= Task description =
Reproduce each of the following items word for word.

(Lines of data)
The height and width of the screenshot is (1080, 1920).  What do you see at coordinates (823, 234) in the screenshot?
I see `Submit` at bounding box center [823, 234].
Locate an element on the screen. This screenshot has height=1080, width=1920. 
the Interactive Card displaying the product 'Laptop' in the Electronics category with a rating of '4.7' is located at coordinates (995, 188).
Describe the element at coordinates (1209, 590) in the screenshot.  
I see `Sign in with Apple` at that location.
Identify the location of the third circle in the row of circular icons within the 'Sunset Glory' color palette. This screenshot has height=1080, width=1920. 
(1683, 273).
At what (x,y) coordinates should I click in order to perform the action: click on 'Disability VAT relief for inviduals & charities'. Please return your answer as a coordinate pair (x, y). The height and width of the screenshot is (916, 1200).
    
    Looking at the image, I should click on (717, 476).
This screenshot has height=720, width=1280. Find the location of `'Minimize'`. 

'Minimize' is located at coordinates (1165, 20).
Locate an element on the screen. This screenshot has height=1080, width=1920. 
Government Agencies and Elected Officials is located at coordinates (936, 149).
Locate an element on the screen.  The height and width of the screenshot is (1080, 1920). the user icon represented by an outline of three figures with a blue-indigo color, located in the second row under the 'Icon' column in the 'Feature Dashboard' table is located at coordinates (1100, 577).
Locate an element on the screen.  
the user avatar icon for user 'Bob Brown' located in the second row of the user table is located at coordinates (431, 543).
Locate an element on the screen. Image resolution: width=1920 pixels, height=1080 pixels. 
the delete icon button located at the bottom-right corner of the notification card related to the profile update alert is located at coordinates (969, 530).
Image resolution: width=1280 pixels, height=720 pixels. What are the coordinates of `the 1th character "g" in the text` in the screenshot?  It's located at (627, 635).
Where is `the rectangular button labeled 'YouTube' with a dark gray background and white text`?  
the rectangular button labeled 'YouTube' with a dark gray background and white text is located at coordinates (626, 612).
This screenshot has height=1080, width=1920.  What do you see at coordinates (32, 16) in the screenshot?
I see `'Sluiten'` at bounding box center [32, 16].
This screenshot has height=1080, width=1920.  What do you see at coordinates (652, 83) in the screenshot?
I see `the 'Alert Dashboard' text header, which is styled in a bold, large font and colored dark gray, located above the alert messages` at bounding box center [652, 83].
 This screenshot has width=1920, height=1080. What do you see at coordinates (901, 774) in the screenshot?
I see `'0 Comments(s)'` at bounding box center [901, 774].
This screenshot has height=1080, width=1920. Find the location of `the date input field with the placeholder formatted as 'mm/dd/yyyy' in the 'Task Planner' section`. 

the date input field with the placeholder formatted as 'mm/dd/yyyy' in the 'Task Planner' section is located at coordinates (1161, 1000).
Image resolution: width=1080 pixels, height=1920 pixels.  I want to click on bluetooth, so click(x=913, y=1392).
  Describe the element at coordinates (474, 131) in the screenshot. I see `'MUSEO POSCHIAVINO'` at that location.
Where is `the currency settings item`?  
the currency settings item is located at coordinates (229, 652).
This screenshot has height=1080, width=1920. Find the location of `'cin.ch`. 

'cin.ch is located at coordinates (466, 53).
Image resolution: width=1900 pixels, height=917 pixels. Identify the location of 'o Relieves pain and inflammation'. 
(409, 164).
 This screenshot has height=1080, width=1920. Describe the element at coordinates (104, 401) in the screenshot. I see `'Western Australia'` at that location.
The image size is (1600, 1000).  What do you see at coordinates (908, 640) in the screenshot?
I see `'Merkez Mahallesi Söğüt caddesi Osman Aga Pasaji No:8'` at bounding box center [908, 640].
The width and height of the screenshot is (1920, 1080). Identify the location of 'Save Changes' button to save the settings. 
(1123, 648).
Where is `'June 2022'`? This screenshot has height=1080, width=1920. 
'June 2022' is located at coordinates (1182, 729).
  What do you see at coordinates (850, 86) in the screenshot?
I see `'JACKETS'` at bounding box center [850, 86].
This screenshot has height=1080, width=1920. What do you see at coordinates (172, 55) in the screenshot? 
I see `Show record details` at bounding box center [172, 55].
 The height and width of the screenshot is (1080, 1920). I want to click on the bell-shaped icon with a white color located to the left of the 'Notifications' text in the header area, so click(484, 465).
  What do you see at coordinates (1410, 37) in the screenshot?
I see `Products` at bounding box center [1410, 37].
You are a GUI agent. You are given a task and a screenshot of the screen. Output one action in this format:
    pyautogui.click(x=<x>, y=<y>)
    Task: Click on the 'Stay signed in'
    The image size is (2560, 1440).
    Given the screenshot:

= Exercise answer =
The height and width of the screenshot is (1080, 1920).  What do you see at coordinates (823, 234) in the screenshot?
I see `Submit` at bounding box center [823, 234].
Locate an element on the screen. This screenshot has height=1080, width=1920. 
the Interactive Card displaying the product 'Laptop' in the Electronics category with a rating of '4.7' is located at coordinates (995, 188).
Describe the element at coordinates (1209, 590) in the screenshot.  
I see `Sign in with Apple` at that location.
Identify the location of the third circle in the row of circular icons within the 'Sunset Glory' color palette. This screenshot has height=1080, width=1920. 
(1683, 273).
At what (x,y) coordinates should I click in order to perform the action: click on 'Disability VAT relief for inviduals & charities'. Please return your answer as a coordinate pair (x, y). The height and width of the screenshot is (916, 1200).
    
    Looking at the image, I should click on (717, 476).
This screenshot has height=720, width=1280. Find the location of `'Minimize'`. 

'Minimize' is located at coordinates (1165, 20).
Locate an element on the screen. This screenshot has height=1080, width=1920. 
Government Agencies and Elected Officials is located at coordinates (936, 149).
Locate an element on the screen.  The height and width of the screenshot is (1080, 1920). the user icon represented by an outline of three figures with a blue-indigo color, located in the second row under the 'Icon' column in the 'Feature Dashboard' table is located at coordinates (1100, 577).
Locate an element on the screen.  
the user avatar icon for user 'Bob Brown' located in the second row of the user table is located at coordinates (431, 543).
Locate an element on the screen. Image resolution: width=1920 pixels, height=1080 pixels. 
the delete icon button located at the bottom-right corner of the notification card related to the profile update alert is located at coordinates (969, 530).
Image resolution: width=1280 pixels, height=720 pixels. What are the coordinates of `the 1th character "g" in the text` in the screenshot?  It's located at (627, 635).
Where is `the rectangular button labeled 'YouTube' with a dark gray background and white text`?  
the rectangular button labeled 'YouTube' with a dark gray background and white text is located at coordinates (626, 612).
This screenshot has height=1080, width=1920.  What do you see at coordinates (32, 16) in the screenshot?
I see `'Sluiten'` at bounding box center [32, 16].
This screenshot has height=1080, width=1920.  What do you see at coordinates (652, 83) in the screenshot?
I see `the 'Alert Dashboard' text header, which is styled in a bold, large font and colored dark gray, located above the alert messages` at bounding box center [652, 83].
 This screenshot has width=1920, height=1080. What do you see at coordinates (901, 774) in the screenshot?
I see `'0 Comments(s)'` at bounding box center [901, 774].
This screenshot has height=1080, width=1920. Find the location of `the date input field with the placeholder formatted as 'mm/dd/yyyy' in the 'Task Planner' section`. 

the date input field with the placeholder formatted as 'mm/dd/yyyy' in the 'Task Planner' section is located at coordinates (1161, 1000).
Image resolution: width=1080 pixels, height=1920 pixels.  I want to click on bluetooth, so click(x=913, y=1392).
  Describe the element at coordinates (474, 131) in the screenshot. I see `'MUSEO POSCHIAVINO'` at that location.
Where is `the currency settings item`?  
the currency settings item is located at coordinates (229, 652).
This screenshot has height=1080, width=1920. Find the location of `'cin.ch`. 

'cin.ch is located at coordinates (466, 53).
Image resolution: width=1900 pixels, height=917 pixels. Identify the location of 'o Relieves pain and inflammation'. 
(409, 164).
 This screenshot has height=1080, width=1920. Describe the element at coordinates (104, 401) in the screenshot. I see `'Western Australia'` at that location.
The image size is (1600, 1000).  What do you see at coordinates (908, 640) in the screenshot?
I see `'Merkez Mahallesi Söğüt caddesi Osman Aga Pasaji No:8'` at bounding box center [908, 640].
The width and height of the screenshot is (1920, 1080). Identify the location of 'Save Changes' button to save the settings. 
(1123, 648).
Where is `'June 2022'`? This screenshot has height=1080, width=1920. 
'June 2022' is located at coordinates (1182, 729).
  What do you see at coordinates (850, 86) in the screenshot?
I see `'JACKETS'` at bounding box center [850, 86].
This screenshot has height=1080, width=1920. What do you see at coordinates (172, 55) in the screenshot? 
I see `Show record details` at bounding box center [172, 55].
 The height and width of the screenshot is (1080, 1920). I want to click on the bell-shaped icon with a white color located to the left of the 'Notifications' text in the header area, so click(484, 465).
  What do you see at coordinates (1410, 37) in the screenshot?
I see `Products` at bounding box center [1410, 37].
You are a GUI agent. You are given a task and a screenshot of the screen. Output one action in this format:
    pyautogui.click(x=<x>, y=<y>)
    Task: Click on the 'Stay signed in'
    The image size is (2560, 1440).
    Given the screenshot:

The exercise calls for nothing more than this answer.